WHAT THE TASK ASKS -> Go through the listing below and list every line with "dropdown".

= Beginning of Section =

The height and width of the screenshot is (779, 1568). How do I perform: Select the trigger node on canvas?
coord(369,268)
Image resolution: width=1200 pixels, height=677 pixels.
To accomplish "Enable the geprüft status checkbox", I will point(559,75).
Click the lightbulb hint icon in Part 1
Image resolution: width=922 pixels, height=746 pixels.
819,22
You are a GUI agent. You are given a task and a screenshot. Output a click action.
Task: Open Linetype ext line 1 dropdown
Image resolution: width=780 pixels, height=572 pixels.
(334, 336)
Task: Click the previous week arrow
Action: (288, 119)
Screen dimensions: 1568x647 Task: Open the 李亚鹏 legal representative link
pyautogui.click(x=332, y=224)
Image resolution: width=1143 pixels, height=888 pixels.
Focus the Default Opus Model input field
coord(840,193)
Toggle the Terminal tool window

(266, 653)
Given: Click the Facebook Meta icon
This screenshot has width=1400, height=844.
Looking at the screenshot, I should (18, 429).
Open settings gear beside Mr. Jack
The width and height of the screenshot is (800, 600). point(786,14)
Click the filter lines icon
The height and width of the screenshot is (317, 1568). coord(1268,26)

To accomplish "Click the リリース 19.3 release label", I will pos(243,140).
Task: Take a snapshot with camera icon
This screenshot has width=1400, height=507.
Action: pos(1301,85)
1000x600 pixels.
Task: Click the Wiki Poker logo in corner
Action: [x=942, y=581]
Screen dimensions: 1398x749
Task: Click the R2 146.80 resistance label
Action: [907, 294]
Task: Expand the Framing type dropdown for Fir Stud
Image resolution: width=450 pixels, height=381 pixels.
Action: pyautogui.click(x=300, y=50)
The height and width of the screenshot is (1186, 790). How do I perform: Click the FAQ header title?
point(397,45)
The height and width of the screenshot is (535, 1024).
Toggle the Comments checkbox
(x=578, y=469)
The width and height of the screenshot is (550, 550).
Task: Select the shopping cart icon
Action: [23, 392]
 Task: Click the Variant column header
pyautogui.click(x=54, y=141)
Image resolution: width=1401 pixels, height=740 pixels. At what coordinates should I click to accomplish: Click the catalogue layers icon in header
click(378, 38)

= End of Section =

WRITTEN REPLY ->
Task: Open Linetype ext line 1 dropdown
Task: Expand the Framing type dropdown for Fir Stud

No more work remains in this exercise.